The second takeaway is that the security model has to evolve to match this reality. Prevention is necessary but no longer sufficient. Detection and response are now the decisive capabilities, and they must operate in real time. Identity is the front line. Supply chain is the battlefield. Speed is the deciding factor. If your detection time is measured in hours, you’re already behind. The organizations that will remain resilient in this environment are the ones that combine relentless execution on fundamentals with continuous monitoring, adaptive defenses, and the strategic awareness to anticipate where the next trusted door will be opened.
📋 Week in Summary
This week confirmed that the cybersecurity threat landscape has entered a new phase — not of sophistication for its own sake, but of industrialized trust exploitation at speed. Stryker’s attack was confirmed as a hybrid operation. Iranian infrastructure returned online days after FBI seizure. Supply chain attacks scaled across every developer platform simultaneously. AI tooling is being poisoned before organizations finish deploying it. And the time between an attacker identifying a target and achieving access has collapsed to hours or minutes in many documented cases.

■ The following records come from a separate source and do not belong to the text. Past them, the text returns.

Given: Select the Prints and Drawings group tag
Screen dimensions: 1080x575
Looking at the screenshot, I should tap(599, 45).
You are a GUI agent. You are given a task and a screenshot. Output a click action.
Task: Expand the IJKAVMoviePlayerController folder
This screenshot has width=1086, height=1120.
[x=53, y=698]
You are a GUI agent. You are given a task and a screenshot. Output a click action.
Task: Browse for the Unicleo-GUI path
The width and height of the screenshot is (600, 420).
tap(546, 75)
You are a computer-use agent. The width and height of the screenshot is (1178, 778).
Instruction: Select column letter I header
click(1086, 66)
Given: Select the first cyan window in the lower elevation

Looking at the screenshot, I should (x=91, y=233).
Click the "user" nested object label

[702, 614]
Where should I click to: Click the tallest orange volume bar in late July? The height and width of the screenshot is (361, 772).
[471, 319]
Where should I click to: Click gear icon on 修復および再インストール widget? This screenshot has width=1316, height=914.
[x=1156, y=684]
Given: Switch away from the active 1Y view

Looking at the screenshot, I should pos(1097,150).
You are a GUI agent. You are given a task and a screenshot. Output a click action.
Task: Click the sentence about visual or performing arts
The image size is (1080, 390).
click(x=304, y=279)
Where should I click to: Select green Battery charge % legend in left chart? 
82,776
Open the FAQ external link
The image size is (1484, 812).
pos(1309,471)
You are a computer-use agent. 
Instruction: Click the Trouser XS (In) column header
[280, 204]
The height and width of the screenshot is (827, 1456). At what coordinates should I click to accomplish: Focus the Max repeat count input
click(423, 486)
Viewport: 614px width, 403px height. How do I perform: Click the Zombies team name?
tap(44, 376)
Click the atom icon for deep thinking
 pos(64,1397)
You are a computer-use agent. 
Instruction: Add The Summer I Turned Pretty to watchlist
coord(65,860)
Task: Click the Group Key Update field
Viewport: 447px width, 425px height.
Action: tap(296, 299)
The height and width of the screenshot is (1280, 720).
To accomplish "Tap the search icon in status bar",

The geopolitical dimension remained active on every front. China continued its patient military espionage in Southeast Asia. Iran’s Handela group proved its resilience. North Korea expanded social engineering operations into new languages and new targets. And CISA — the backbone of U.S. public-private cyber defense coordination — is facing resource constraints that reduce its proactive capacity at exactly the wrong moment in history.
The response, as always, comes back to fundamentals executed with urgency and discipline: identity control, supply chain validation, behavioral detection, segmentation, and patch velocity. These aren’t aspirational controls. They are the difference between organizations that absorb these attacks and those that become the next case study. Know which one you want to be.